REVIEW: Grief is a thing anyone can understand, or at least relate to, which makes JACKIE something of an experience that should prove universal. Director Pablo Larrain's complex drama looks at Jackie Kennedy's somber, stunned days following the assassination of John F. Kennedy, and it provides intimate insight into how the complicated nature of grief turns even the most put-together of us into unsure, frightened, tortured people. What is crucial to the film's success, however, is Natalie Portman's superb, heartbreaking performance as a woman who, at least in public, personified class and grace, but was just as human as any one of us..
Everyone knows who John and Jackie Kennedy were, and that's crucial to Larrain and screenwriter Noah Oppenheim's format, which almost exclusively depicts Jackie as a woman in turmoil. Only a handful of scenes give us a look at her luxurious life before JFK's death – watching a concert within the confines of the White House, a guided tour with a TV crew as she explains the changes she's making (and not making) to the house. Because we know what happened to the Kennedys, Larrain can restrict his focus to the myriad tribulations that bombarded Jackie in the days following the murder. Most of us have had to plan a funeral, but how many had to before the eyes (and judgment) of the world? In addition to wondering just how "big" JFK's funeral should be, dealing with John's frazzled brother Robert (Peter Sarsgaard), unpleasant incoming President Lyndon Johnson (John Carroll Lynch), her unsuspecting children, and her own fraught state of mind are the things Jackie has to contend with, which JACKIE shows us in disconcerting pieces.
Two constants in Larrain's story are Jackie's interview with a Life magazine reporter (Billy Crudup) and a solemn meeting with a priest (John Hurt) who offers the usual platitudes about God that are less than reassuring to a woman seeking answers in the face of dismay. The interview, done a week after the murder of her husband, is where we see Jackie regain some of her balance, making sure the writer knows she plans on signing off on the piece and keeping him off-guard while still struggling to recount the freshly miserable moments of her life. (The scenes with the priest are a little more standard; we feel like we've seen these conversations play out before.)

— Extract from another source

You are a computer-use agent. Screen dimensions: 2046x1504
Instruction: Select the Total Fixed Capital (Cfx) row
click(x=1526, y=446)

The film effectively weaves a tapestry of uncertainty for us as we watch Jackie navigate these rough roads, though we're never unsure about where we are in the story. Mica Levi's dreamlike score helps evoke the aura of a bad dream, the way we feel when our minds are clouded with anguish. This feeling of foreboding is often hammered home during the scenes with Bobby Kennedy, who of course would come to be killed himself only five years later. Sarsgaard's haunted embodiment of Kennedy lends these sequences an extra layer of sadness, although his exchanges with both Jackie and Lyndon Johnson often crackle with uptight energy. Sarsgaard is quite good in the role, equally bitter and forlorn, while also thankfully never overdoing Bobby's famous accent.
While Larrain and Oppenheim deserve plenty of credit for their unusually structured narrative, Portman's performance still turns out the be the whole story. Nailing Jackie's memorable voice pattern, not to mention her considerable poise, Portman is Jackie from the very first time we see her. The scenes where she has to stand idly by and watch as her legacy is slowly stripped away from her – as when she had to witness Johnson's swearing in mere hours after Kennedy's death – are harrowing and nothing short of convincing. It's these quiet moments where Portman truly shines, although images of her hysterical, with her husband's blood still on her face, are similarly powerful. JACKIE is quite a novel picture, but it is Portman who ensures that it leaves a serious mark.